• **The problem**: Please print the line that holds "The width and height of the screenshot is (829, 863)." and each line after it to the end of the data, word for word, without any pictures.

^^^^

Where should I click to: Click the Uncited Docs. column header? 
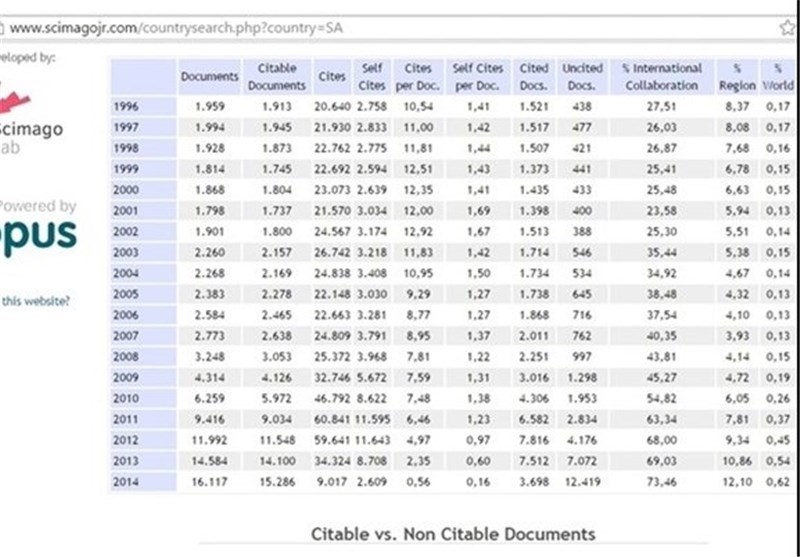pos(582,77)
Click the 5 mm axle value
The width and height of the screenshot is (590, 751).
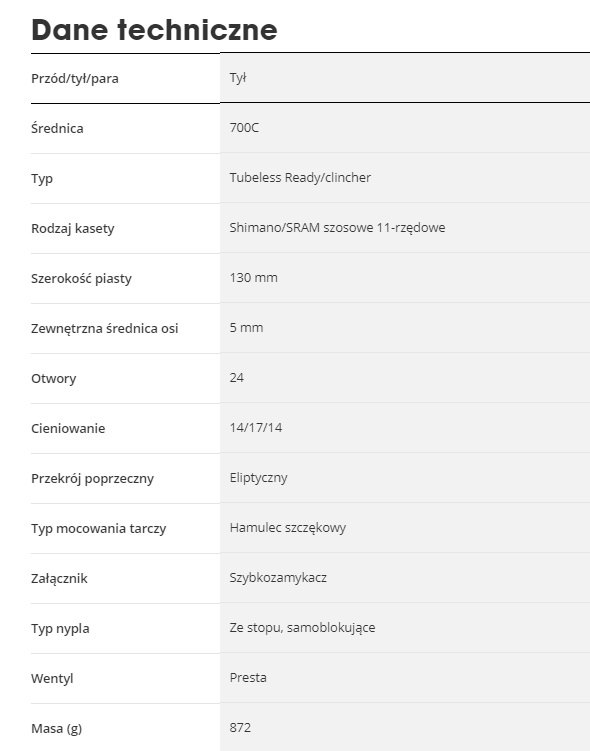[246, 328]
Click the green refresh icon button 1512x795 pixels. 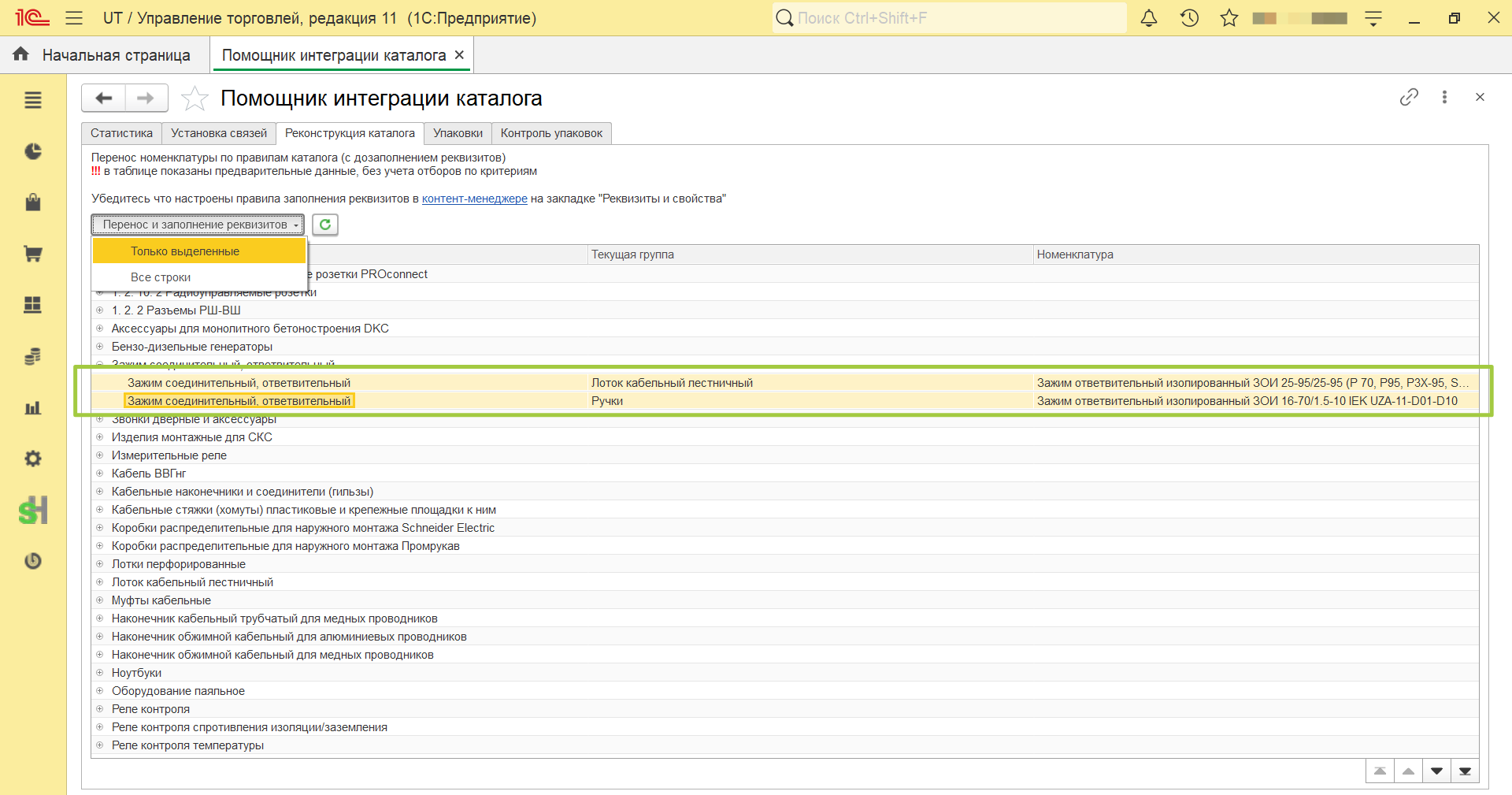[325, 225]
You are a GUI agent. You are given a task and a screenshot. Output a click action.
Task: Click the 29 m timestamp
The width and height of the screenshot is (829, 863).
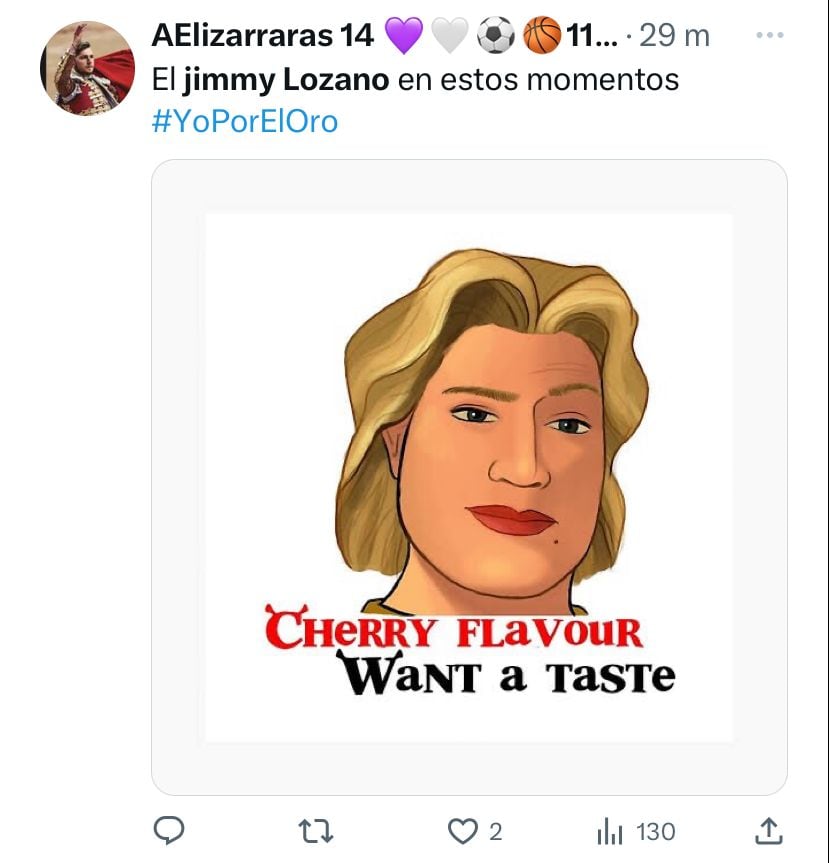pyautogui.click(x=674, y=36)
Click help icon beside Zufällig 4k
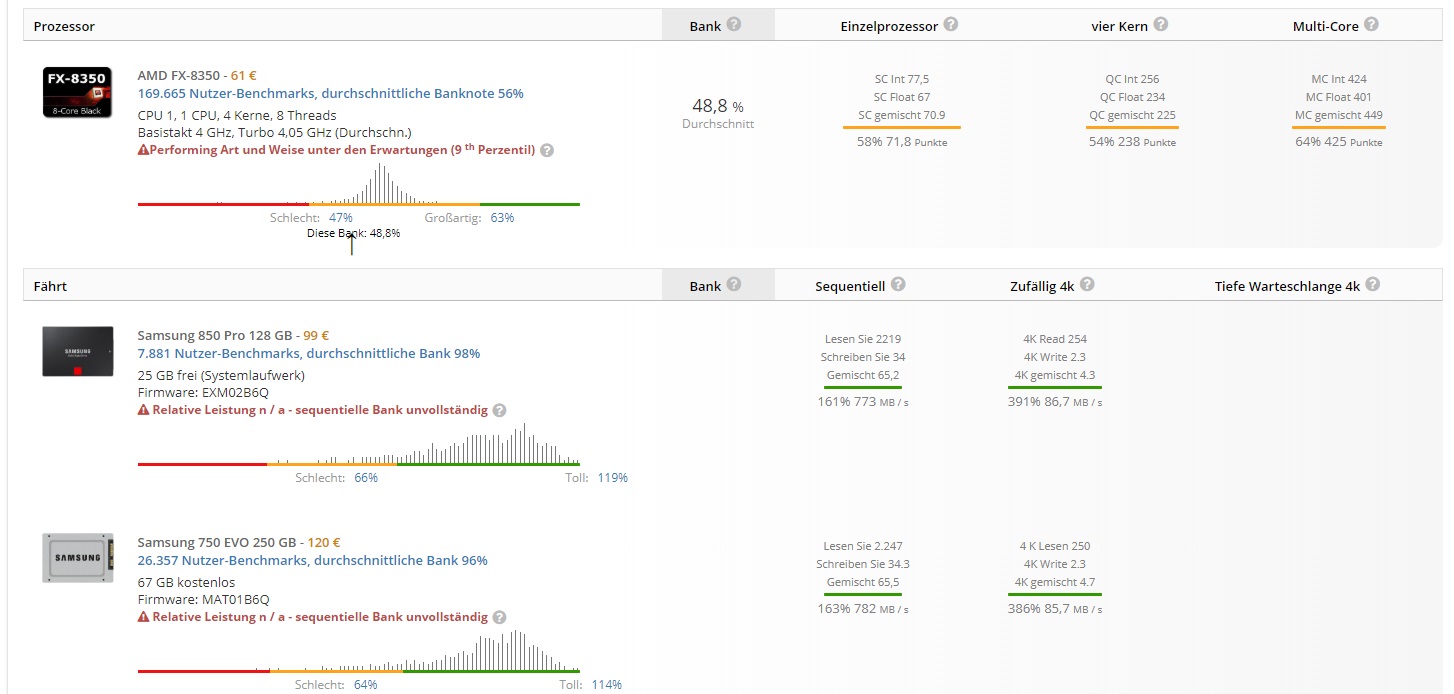The height and width of the screenshot is (694, 1454). [x=1087, y=284]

^^^^

• **Task output**:
The width and height of the screenshot is (829, 863).
pyautogui.click(x=674, y=36)
Click help icon beside Zufällig 4k
The height and width of the screenshot is (694, 1454). [x=1087, y=284]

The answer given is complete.